I know many academic coordinators who would rather work with an exception who is willing to put in time and effort to overcome their academic background or lack there of than a student-athlete that wasn't an exception but struggles to maintain eligibility due to not caring or laziness.

Wasn't this supposed to be the point of collegiate athletics before it morphed into the minor leagues? To offer educational opportunities to kids who wouldn't otherwise get them? If anything, the need to do this is greater now than ever. Obviously we don't want to set them up to fail, but if there's a chance a marginal kid can succeed with the right support shouldn't we be doing that? If anything, to not do so goes against WFU's stated academic mission.
 
If we whiff on this hire, which becomes likelier by the hour, I'd say we might have an institutional problem greater than Wellman on our hands.

Might have to shift the focus from #WellmanOut to a campaign asking whether success in athletics matters to Wake.
 
If we whiff on this hire, which becomes likelier by the hour, I'd say we might have an institutional problem greater than Wellman on our hands.

Might have to shift the focus from #WellmanOut to a campaign asking whether success in athletics matters to Wake.

"Do you value winning?"

I think it's a question regardless of the hire.
 
If Pete Lembo is the rock star no-brainer hire that we seem to think he is, maybe he's holding out for a better job than Wake Forest.
 
"Do you value winning?"

I think it's a question regardless of the hire.
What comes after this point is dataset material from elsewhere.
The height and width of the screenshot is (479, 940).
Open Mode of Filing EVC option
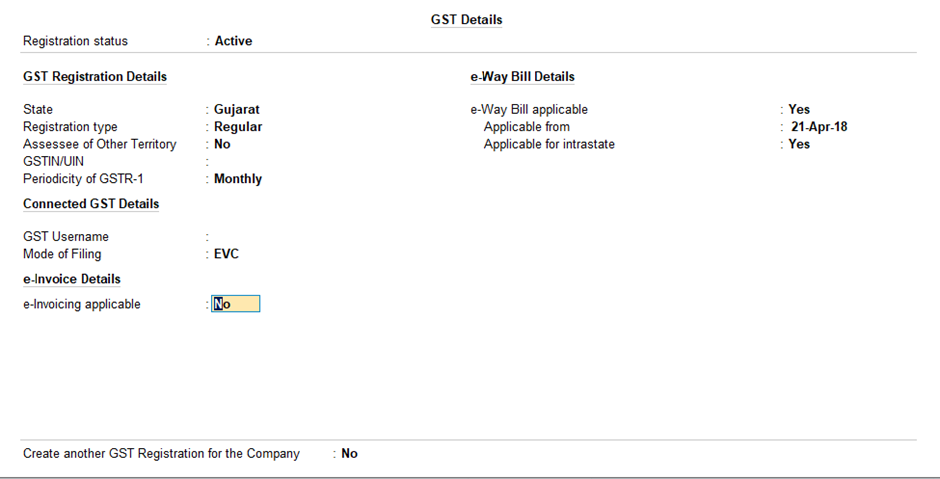[x=226, y=254]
Agreed. And it's a question both for the administration and for alums. Maybe most alums don't care if we become Davidson.
 
If Pete Lembo is the rock star no-brainer hire that we seem to think he is, maybe he's holding out for a better job than Wake Forest.

Very possible, but there isn't a better job this year. I'm sure he has considered gambling it up for another year.
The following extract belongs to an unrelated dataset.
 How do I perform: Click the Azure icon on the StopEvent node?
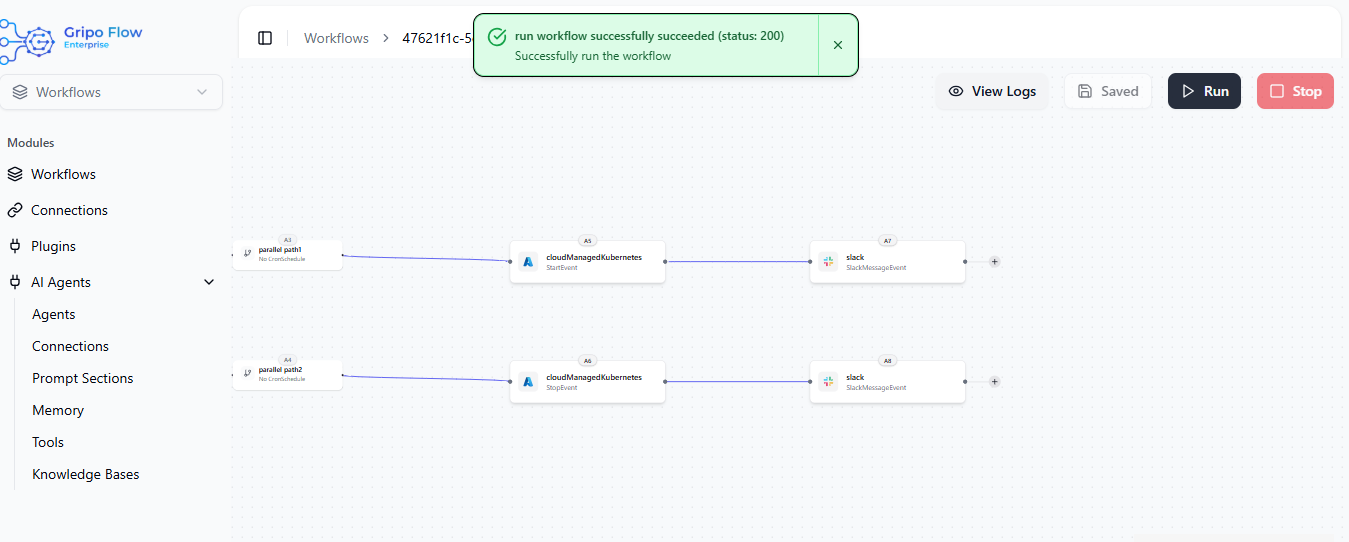528,382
However, it is pretty easy for an agent of a coach to leak to a reporter that they aren't in play for the job if Lembo really wasn't interested. If your theory is true, why would Lembo leave this cloud hanging over the Ball St program?
 
Clawson versus Lembo is not the no-brainer this board is making it out to be.

Wake met with Clawson yesterday afternoon. Lembo might be interviewing with UConn. Clawson was offered by Temple last year and interviewed with Wisconsin, and now Boise State is calling.

Expecting this to be a done deal by 9am this morning or calling Clawson a "whiff" is off base.
 
If Pete Lembo is the rock star no-brainer hire that we seem to think he is, maybe he's holding out for a better job than Wake Forest.

What does Ball State's team look like for next season? He could be next coming of Nick Saban but if he doesn't have a winning season next year he ain't getting a better job than Wake. If he thinks he can win the MAC he will definitely be on people's radars again... but the list of schools won't have many where he's a leading candidate at a better job than Wake.... but there will be a couple, with heavy competition.
 
I'm curious about that too.

I think we'd see a lot of responses full of false choices like "I'd like to win but I'd rather just be competitive if it didn't mean sacrificing our values."
 
What does Ball State's team look like for next season? He could be next coming of Nick Saban but if he doesn't have a winning season next year he ain't getting a better job than Wake. If he thinks he can win the MAC he will definitely be on people's radars again... but the list of schools won't have many where he's a leading candidate at a better job than Wake.... but there will be a couple, with heavy competition.

I evaluated the Ball State roster for this purpose. They lose their GOAT Ball St QB but have quite a bit coming back otherwise including their star WR.
 
Definitely. I think it's just vague platitudes.